Okay, okay, this is also not really a published book. You can’t find it on or anything, BUT I was a school finalist as an eighth grader! The Do the Write Thing Program is a part of the National Campaign to Stop Violence (NCSV), an initiative of the Kuwait-America Foundation and the Greater Washington Urban League. Who would’ve known then that I would return to an awards ceremony for the new poet laureates in training as a teacher-in-training, straight off the boat from Kuwait as a Muslim seven years later? Things surely come around circle!

*This is also a two part poem, click on “And” for the first part, and “you wonder?” for the second part.


Simmons, L. A. (1996). Meet Kofi, Maria, and Sunita: Family life in Ghana, Peru, and India (W. Brown, Illus.). Peterborough,NH: Cobblestone Publishing Inc.

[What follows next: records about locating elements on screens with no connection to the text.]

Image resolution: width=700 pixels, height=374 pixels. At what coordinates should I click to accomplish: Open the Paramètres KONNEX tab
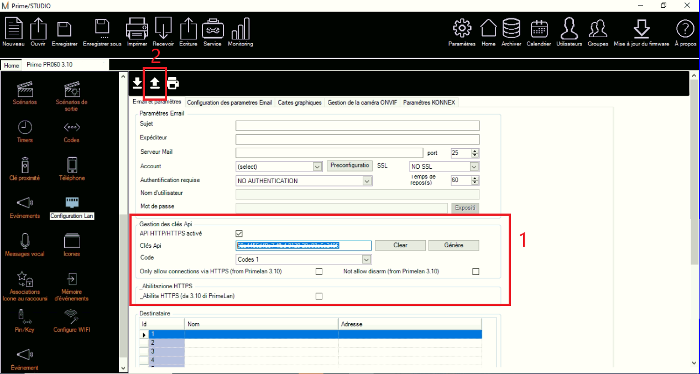[x=429, y=102]
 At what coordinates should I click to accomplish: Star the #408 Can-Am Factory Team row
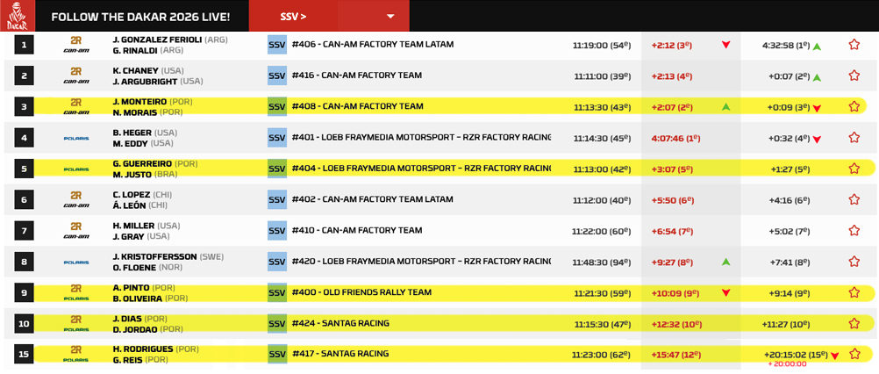(x=854, y=106)
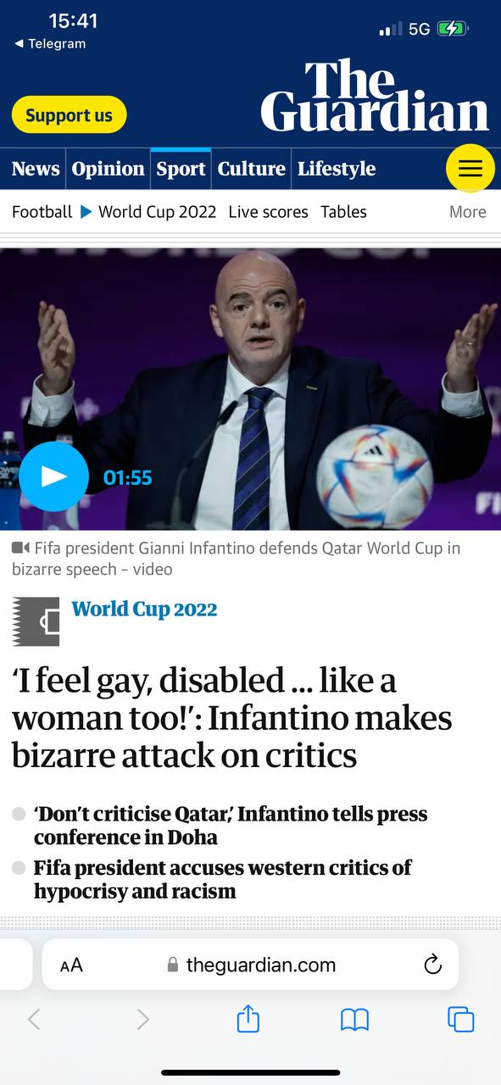Click The Guardian logo
Viewport: 501px width, 1085px height.
click(x=375, y=95)
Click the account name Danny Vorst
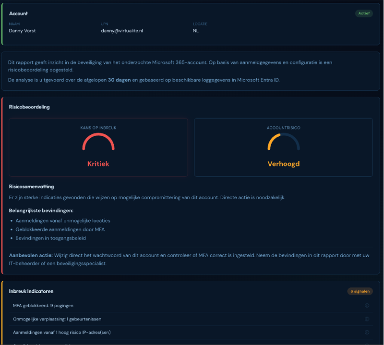 (x=22, y=30)
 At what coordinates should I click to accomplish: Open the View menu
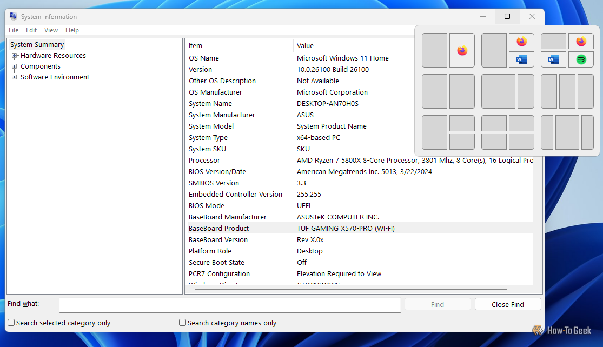tap(51, 30)
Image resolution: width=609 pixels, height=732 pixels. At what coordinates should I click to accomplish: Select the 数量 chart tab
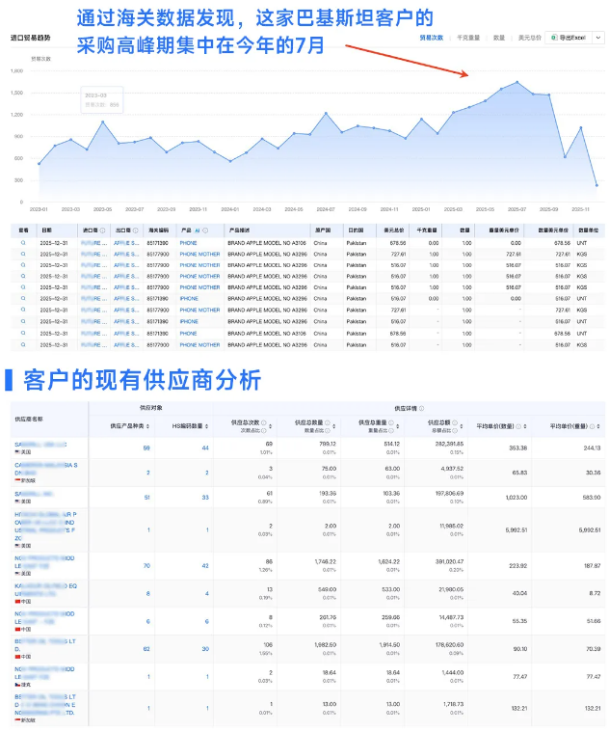pyautogui.click(x=498, y=38)
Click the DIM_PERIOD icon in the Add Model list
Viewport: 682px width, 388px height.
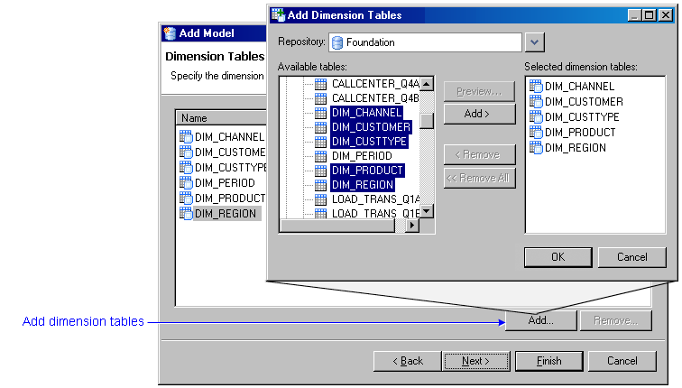tap(187, 183)
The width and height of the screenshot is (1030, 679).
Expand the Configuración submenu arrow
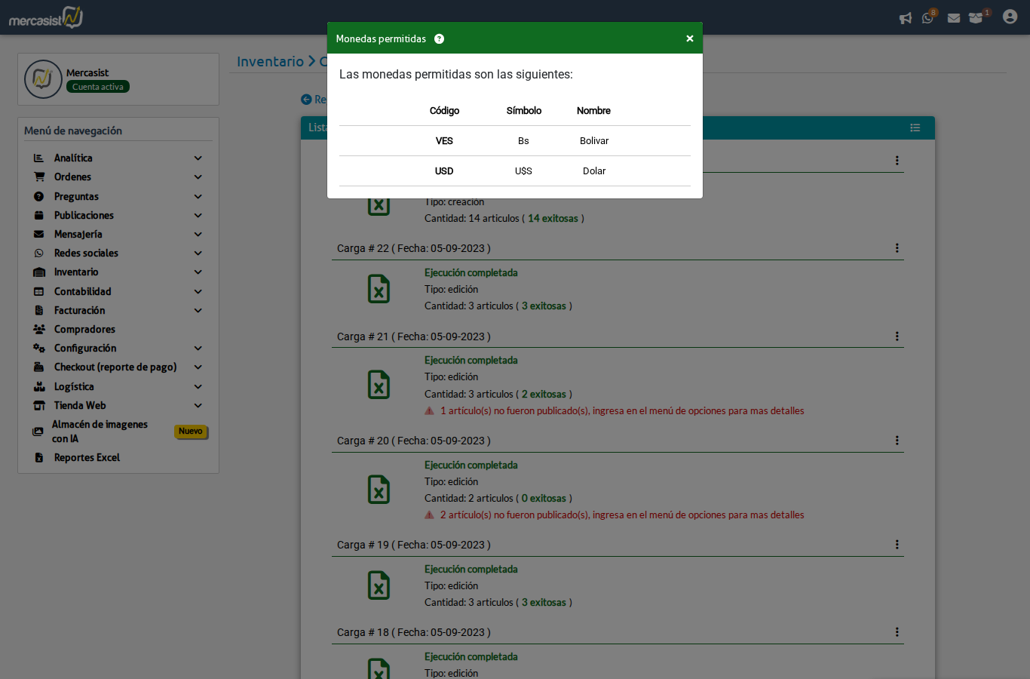click(198, 349)
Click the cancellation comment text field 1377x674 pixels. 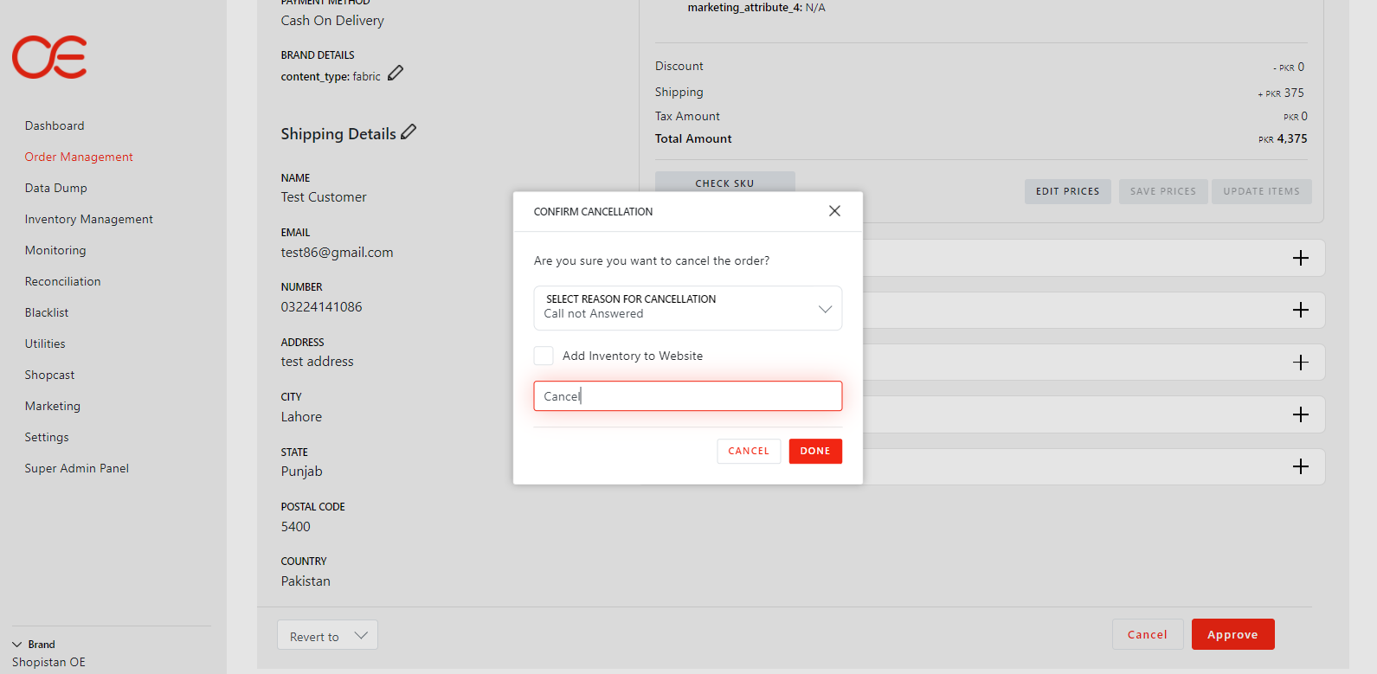(687, 396)
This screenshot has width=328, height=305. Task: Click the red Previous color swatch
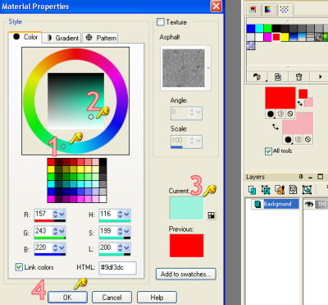[186, 246]
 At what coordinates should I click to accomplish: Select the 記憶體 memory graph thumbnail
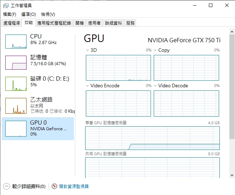[x=16, y=62]
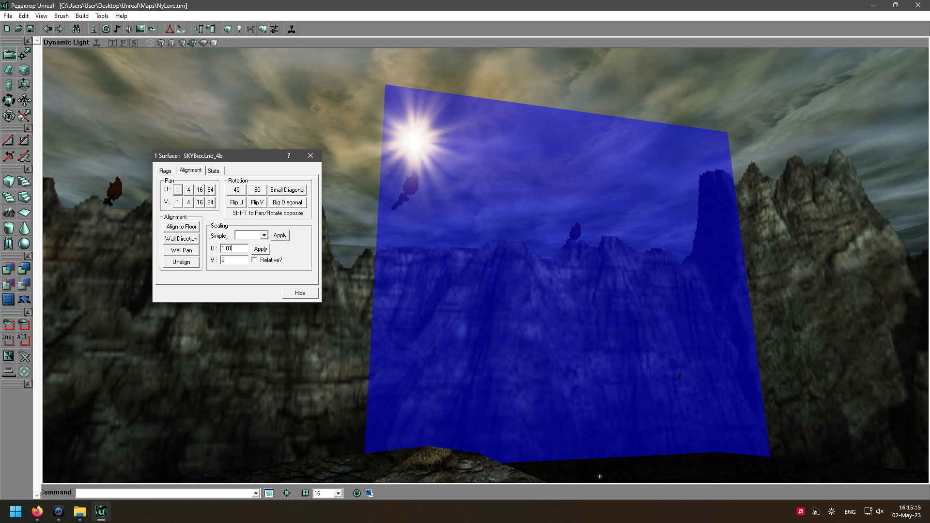
Task: Click the Align to Floor button
Action: point(181,227)
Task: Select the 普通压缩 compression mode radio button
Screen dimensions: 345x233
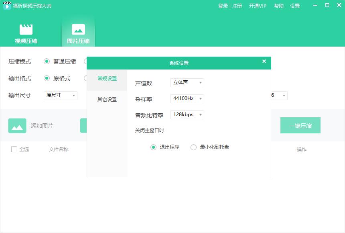Action: tap(47, 61)
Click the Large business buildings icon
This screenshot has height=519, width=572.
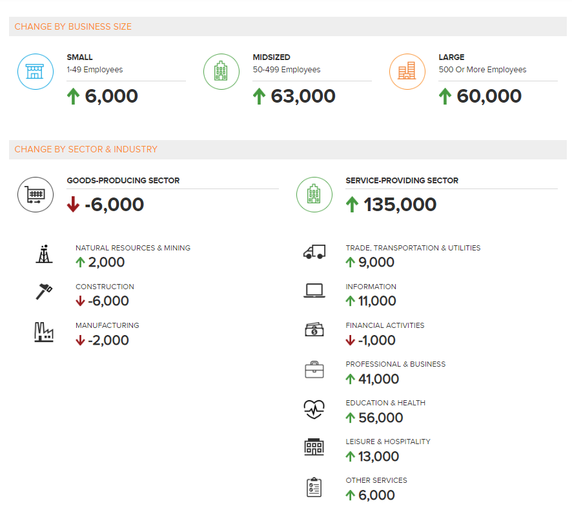[x=407, y=71]
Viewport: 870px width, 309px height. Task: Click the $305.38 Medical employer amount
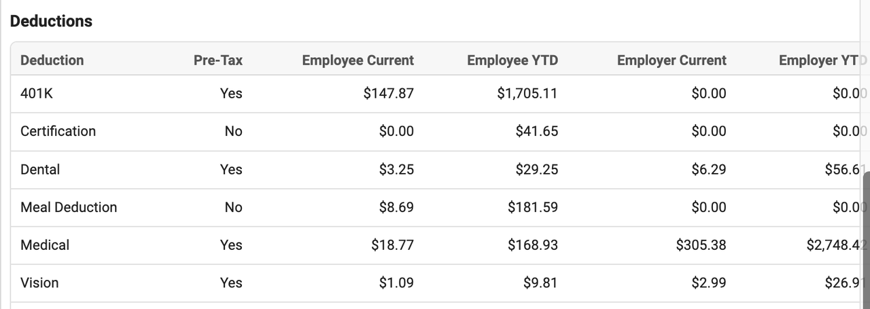pyautogui.click(x=701, y=245)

This multicultural book was commissioned by the World Bank and helps children understand the importance of economic development. It was winner of the 1996 EdPress Special Publication Award. In a way, this book was a preview into my later career choices in Art Education and International Affairs. But I did not know I wanted to do that then. I wanted to be an environmentalist in elementary school (and that storyline is now creeping up in my daily life as I turned into a “green” monster)! I illustrated the section of the book on Ghana: Kofi’s story. This book was published when I was in 6th grade.  😀


Currently, I #amwriting. I had been spending a lot of time developing curriculum and illustrating, but now I’m nursing my own need to get the stories in my head out so that you may read them. There are quite a few stories simultaneously percolating and telling themselves to me. Additionally, I’m developing posts for other blogs, but am retiring my artsy-crafty-mama blog that was launched in February 2012. I’d rather you get all of me on one platform. Still, you can check it out here: Good AfterNoora (the blog stayed in its newborn stage)! InshAllah, soon, you will find a category entitled Books up there with a list of beautiful stories to cherish.

7 thoughts on “Corpus

    • Wow. Thanks so much Warren. I still have to discipline myself for that to happen, but one day, I have faith, that it will happen…when its the right time! So happy you stumbled here, visited, and commented!